Sennheiser HD250 Linear II

The HD250 Linear was Sennheiser highest-end closed offering in the late 80s / 90s. The Linear I was produced from 1987 to 1991, the II model following and discontinued in the mid 2000s.

It probably has similar drivers Sennheiser used on the Sennheiser HD540 / HD560, but with different damping and pads. Like the HD540, the HD250 is very light and comfortable. The Linear offers actual isolation, on par with good current passive closed headphones. With 300 Ohm and 94-96 dB/mW sensitivity, the HD250 II will not run loud from any portable device. They were mostly targeted for studio use.

○ Release : 1991
○ Current status : Discontinued
○ Type : Over-ear / Closed-back
○ Measured weight : 230g
○ Impedance : 300 Ohms
○ Sensitivity : ~94-96 dB/mW
○ Average used price : $80-200

Sound Impression
The HD250 Linear II (with stock pleather pads, in rather good condition) offers a slight V-shape sound signature. Bass is definitely elevated, and surprisingly so considering they are almost 30 years old – most headphones, open or closed, were bass shy or not bassy back then. Extension is pretty good, with nice rumble around 40-60hz, but lacks absolute low-end (below 40hz) a good planar can deliver. Bass quality however isn’t that good, and sounds very much one-note.

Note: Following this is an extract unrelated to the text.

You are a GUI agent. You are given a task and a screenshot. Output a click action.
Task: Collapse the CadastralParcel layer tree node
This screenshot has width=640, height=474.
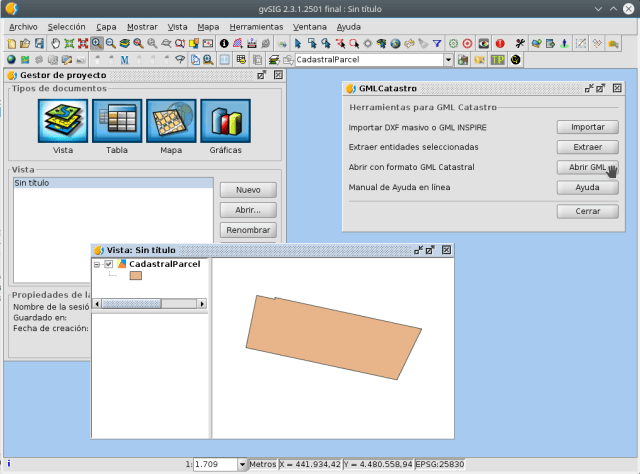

Midrange is mostly fine, but in direct comparison with HD580 / 600, sounds quite thin, and I suspect that is caused by a dip in the lower-mids. Bass is a bit boomy and detached from the midrange. Male voices lacks some body, while most instruments and female voices are less affected. Treble is not edgy but a bit sibilant and piercing around 8-10 khz. Less bothersome than a DT770 or DT990, but much more present than a HD600. Treble response is otherwise acceptable.

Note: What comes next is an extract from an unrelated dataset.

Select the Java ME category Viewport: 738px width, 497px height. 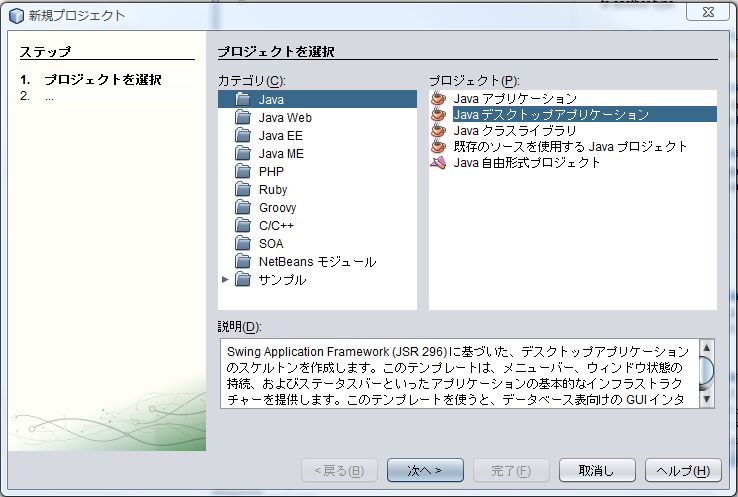[281, 154]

The technicalities are quite good for an old closed headphone. Presentation and staging are wider than a good bunch of recent closed cans. They are okay at detail retrieval, but not quite as detailed as an HD600, especially in the midrange and treble.

The HD250 Linear, just like the Sony CD1700, are two proofs the closed market has not improved in quality, especially in the lower-end / middle-end offering. The Linear would still be considered as a decent value if sold in 2020 for $200 (but easier to drive). Unfortunately, the tonal balance is far from perfect, as the treble could annoy a lot of people. Additional pad swapping or modding could improve that. Original pads are not available anymore.


Measurements & Resources

Elevated bass around 30-200hz. A bit of channel imbalance around 150-300hz (probably caused by different L/R seal). Red curve show a dip around 250hz that affects the midranbe body. Very nice from 300hz to 5khz, but the treble starts rising up a bit too much.

One Comment

  • Been

    There should be a clear distinction made here between the original Linear IIs with aluminium rings, made in Germany, and the 2000’s reissue with grey plastic rings, made in Ireland. The sonic attributes you describe plague the latter models. In over a dozen pairs and significant modding, I was unable to replicate the total and flat accuracy of the original Linear II. Not to be confused with the Linear 1.